▶ _WORK INSTRUCTIONS_:
Exact output of all the records is required.

▶ _DATA FOR PROCESSING_:
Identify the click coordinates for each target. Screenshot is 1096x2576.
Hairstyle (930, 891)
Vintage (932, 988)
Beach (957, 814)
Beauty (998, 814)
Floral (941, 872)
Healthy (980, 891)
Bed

▶ _TASK OUTPUT_:
Identify the click coordinates for each target. Screenshot is 1096x2576.
Hairstyle (930, 891)
Vintage (932, 988)
Beach (957, 814)
Beauty (998, 814)
Floral (941, 872)
Healthy (980, 891)
Bed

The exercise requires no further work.